There is also a boxed headline and sandy coloured background to the text. The picture shows a healthy natural landscape underneath blue skies. In the centre of the picture is a tall tree, this leads the eye down to a man studying leaves on a plant, then down to the boxed headline. The word EXPERTS protrudes from the headline and is instantly linked to the man in the picture. Four other experts accompany the man; they are also checking the plant growth. The font in the headline, like wind farm, is a subtle grey colour which changes in size.

It is a pun linking RESTORE WHATS ABOVE, to what is in the picture itself, and above ground. The word EXPERTS is again highlighted, connecting Shell with expertise. Several similarities can be found in the two texts, short informal paragraphs and the lack of technical jargon does not alienate readers. Shell understates their own expertise in the first sentence by stating that they need help solving some problems, promoting themselves as a modest company. They then state what the story of the advert is about, the removal of trees to accommodate an unavoidable temporary structure.

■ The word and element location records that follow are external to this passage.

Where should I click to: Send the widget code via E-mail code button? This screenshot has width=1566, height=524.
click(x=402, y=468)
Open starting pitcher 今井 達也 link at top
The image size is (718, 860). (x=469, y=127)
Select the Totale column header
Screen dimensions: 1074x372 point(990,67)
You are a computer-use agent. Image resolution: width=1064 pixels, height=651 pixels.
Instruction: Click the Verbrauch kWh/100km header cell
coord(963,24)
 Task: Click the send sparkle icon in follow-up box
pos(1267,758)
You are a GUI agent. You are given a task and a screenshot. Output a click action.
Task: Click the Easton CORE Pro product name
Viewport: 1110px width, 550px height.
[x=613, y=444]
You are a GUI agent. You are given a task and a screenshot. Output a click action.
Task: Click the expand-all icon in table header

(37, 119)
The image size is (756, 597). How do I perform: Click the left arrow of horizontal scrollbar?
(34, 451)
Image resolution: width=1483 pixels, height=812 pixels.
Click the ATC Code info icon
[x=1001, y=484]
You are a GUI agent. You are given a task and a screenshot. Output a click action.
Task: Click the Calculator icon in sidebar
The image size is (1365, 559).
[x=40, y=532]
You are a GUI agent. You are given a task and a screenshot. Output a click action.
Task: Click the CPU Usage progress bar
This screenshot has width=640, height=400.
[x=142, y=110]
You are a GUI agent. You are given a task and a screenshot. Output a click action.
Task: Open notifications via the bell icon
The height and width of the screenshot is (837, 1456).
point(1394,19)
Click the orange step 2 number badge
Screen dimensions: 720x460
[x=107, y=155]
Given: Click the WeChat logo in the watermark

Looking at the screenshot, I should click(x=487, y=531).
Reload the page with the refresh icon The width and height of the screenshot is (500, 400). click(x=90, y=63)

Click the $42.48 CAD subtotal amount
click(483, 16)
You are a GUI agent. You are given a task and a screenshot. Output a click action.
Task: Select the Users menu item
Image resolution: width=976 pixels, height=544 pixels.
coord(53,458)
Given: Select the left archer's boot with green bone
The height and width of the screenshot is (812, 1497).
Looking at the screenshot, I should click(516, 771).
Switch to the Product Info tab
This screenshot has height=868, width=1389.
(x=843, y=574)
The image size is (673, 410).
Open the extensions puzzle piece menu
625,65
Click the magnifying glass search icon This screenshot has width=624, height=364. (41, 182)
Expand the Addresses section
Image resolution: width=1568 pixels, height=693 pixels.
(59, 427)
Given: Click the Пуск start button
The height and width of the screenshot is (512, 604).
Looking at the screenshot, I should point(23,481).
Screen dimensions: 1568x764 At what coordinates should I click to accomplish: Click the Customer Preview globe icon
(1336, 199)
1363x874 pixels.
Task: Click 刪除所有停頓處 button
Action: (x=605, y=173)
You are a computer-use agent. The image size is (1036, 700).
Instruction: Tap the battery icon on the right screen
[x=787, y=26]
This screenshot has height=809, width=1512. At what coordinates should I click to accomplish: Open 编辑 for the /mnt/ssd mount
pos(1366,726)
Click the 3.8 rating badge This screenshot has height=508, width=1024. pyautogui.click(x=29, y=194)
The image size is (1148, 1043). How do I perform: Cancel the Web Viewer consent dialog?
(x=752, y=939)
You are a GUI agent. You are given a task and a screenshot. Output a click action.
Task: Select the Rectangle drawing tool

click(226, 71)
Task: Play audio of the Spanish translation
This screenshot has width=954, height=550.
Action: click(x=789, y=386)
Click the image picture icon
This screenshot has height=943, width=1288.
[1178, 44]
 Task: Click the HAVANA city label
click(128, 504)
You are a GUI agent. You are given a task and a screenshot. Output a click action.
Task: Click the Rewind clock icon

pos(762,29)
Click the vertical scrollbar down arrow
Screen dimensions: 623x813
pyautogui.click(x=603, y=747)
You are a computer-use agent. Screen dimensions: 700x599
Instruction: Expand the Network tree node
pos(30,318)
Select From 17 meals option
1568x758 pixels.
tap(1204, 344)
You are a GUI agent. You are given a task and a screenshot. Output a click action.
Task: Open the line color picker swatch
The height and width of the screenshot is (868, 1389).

Shell continue to tell us, like in the Wind Farm advert, how caring and in touch with the local community they are, by asking botanists for advice on the impact of tree felling. After listening to the specialists, and the structures were removed, Shell did not just replant ten saplings for every tree removed, but the new trees provided a new habitat for endangered wild animals. With the use of colloquial language and by using just as a strong adverb, the paragraph shows how much Shell have contributed to the developing environment.

The fourth paragraph, through repetition, tells us again that they obtained help from other people during the project, and through using the verb ensure and the emotive noun destruction, Shell infer that they are an environmentally friendly company. The advert finishes in the same manner as wind farm giving details of how to obtain further information by offering their website. The easily recognisable Shell logo is also located in the bottom right hand corner. I feel the two adverts are presented in a simple manner, informal language makes them easy to read and understand.

The photographs focus on individuals, and give a certain amount of empathy to the characters involved. The background scenery is very natural and appealing. Headlines have been cleverly worded causing the reader to stop and think what they are saying. Personally, I think the wind farm advert captures the imagination more, although the reason may simply be that they are a little closer to home and the structures are permanent. It is an effective Public Relations exercise that captures the interest of its target audience, establishing Shell as a leading front-runner of environmentally friendly energy producing organisations.